# Canon AE-1 red exposure number does not change with different aperture



## aye_ee_one (Dec 19, 2021)

I have a problem with my AE-1.

I have a 50mm lens on it and having got the camera out of storage after 2 years, I am noticing what might be incorrect behaviour: in aperture-priority mode (dial set to PROGRAM, aperture set to a numbered F stop on the lens), I always see the same "M" and exposure number combination in the viewfinder. The number in the viewfinder does change if I point at a light.
The problem is that changing the lens aperture does not cause a change in viewfinder exposure number.

Could someone confirm that this is incorrect behaviour for me and if I am doing something wrong?

Thanks.


----------



## compur (Dec 19, 2021)

If you have a program setting on your AE-1 then it is the *AE-1 Program* model.

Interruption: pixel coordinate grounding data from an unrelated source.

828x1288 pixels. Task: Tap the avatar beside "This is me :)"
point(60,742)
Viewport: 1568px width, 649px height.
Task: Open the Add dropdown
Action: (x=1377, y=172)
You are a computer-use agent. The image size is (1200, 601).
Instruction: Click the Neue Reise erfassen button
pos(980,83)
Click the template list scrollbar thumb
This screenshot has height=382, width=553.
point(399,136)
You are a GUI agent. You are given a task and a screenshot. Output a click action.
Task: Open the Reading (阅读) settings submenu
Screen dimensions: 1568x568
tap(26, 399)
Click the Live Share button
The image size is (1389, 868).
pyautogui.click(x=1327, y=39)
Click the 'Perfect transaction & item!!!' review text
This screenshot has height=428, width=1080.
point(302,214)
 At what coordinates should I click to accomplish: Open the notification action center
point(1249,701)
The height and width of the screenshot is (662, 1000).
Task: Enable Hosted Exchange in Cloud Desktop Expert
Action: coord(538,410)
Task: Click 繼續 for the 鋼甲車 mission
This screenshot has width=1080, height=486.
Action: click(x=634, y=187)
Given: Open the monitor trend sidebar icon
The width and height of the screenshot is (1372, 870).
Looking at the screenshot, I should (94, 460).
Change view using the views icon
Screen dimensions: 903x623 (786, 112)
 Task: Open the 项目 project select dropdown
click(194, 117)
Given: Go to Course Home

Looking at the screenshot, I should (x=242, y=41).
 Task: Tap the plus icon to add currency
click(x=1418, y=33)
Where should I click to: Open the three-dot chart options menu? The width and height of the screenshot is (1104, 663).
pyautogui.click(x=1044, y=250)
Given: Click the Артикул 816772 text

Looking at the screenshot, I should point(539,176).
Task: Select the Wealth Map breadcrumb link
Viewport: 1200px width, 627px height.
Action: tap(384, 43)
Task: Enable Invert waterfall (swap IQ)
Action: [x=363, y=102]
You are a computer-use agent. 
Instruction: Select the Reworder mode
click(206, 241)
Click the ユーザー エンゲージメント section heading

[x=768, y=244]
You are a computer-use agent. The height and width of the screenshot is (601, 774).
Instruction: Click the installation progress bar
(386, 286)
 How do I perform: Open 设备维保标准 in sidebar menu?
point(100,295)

There is no aperture-priority mode on that camera. The auto modes are either Program Auto or Shutter-Priority Auto.

Here is a manual:
http://www.canonfd.org/manuals/ae-1program.pdf


----------



## aye_ee_one (Dec 19, 2021)

compur said:


> If you have a program setting on your AE-1 then it is the *AE-1 Program* model.
> 
> There is no aperture-priority mode on that camera. The auto modes are either Program Auto or Shutter-Priority Auto.
> 
> ...


Ah....

So I literally cannot set aperture priority. In fact, I am probably going to get bad photos unless I set the lens aperture to "A". :-(

Does the Canon AE-1 have aperture priority?

Thanks.


----------



## compur (Dec 19, 2021)

aye_ee_one said:


> Does the Canon AE-1 have aperture priority?



No.

The A-series Canon models that have Aperture Priority Auto are the A-1 and the AL-1


----------



## Warfarin (Jun 4, 2022)

The AV-1 is an aperture priority mode camera as well


----------